27/11/2020 - Audiência Pública discute projeto Anjo da Guarda, focado nos profissionais de saúde



HGG disponibilizou equipe multiprofissional para realização de projeto que foca saúde mental de colaboradores de hospitais e demais unidades de saúde

Se a pandemia de Covid-19 atingiu em cheio as atividades de profissionais da saúde, com aumento de demanda e intranquilidade relacionada ao perigo de contrair a coronavírus, por outro lado ele despertou a atenção para a importância de se observar a questão de saúde desses profissionais. Pensando nisso, uma audiência pública foi realizada no dia 13 de novembro sobre o projeto Anjo da Guarda – Compliance em Saúde Mental no Trabalho, realizado pelo Ministério Público do Trabalho da 18ª Região (MPT-18), com o apoio do Instituto de Desenvolvimento Tecnológico e Humano (Idtech). O Hospital Estadual Alberto Rassi – HGG é uma das unidades de saúde que atuará no projeto piloto.
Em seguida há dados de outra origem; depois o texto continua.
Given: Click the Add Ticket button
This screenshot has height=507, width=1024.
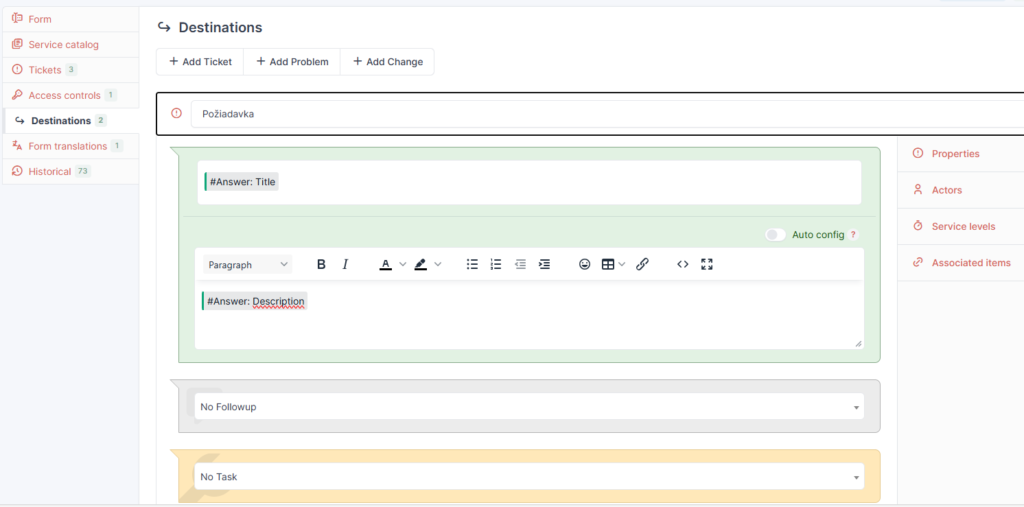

Participaram da audiência pública a procuradora do trabalho Janilda Lima; o secretário de Estado da Saúde, Ismael Alexandrino; a auditora fiscal do trabalho Jacqueline Carrijo e Néia Vieira, do Sindicato dos Trabalhadores do Sistema Único de Saúde do Estado de Goiás (Sindisaúde), entre outros.
Na audiência foi exposto o que é o Anjo da Guarda, que visa fazer um diagnóstico do ambiente de trabalho dos profissionais de saúde e oferecer uma gestão humanizada, com foco na saúde mental dos profissionais na área da Saúde. O programa prevê a oferta de cursos de capacitação de disciplinas de psicologia e da gestão de pessoas, sob coordenação pedagógica por professores da Pontifícia Universidade Católica de Goiás (PUC-GO) e da Universidade Federal de Goiás (UFG). “O objetivo principal e maior é deixar alguma coisa que possa transformar a vida das pessoas nesse pós-pandemia”, afirmou Janilda em sua fala.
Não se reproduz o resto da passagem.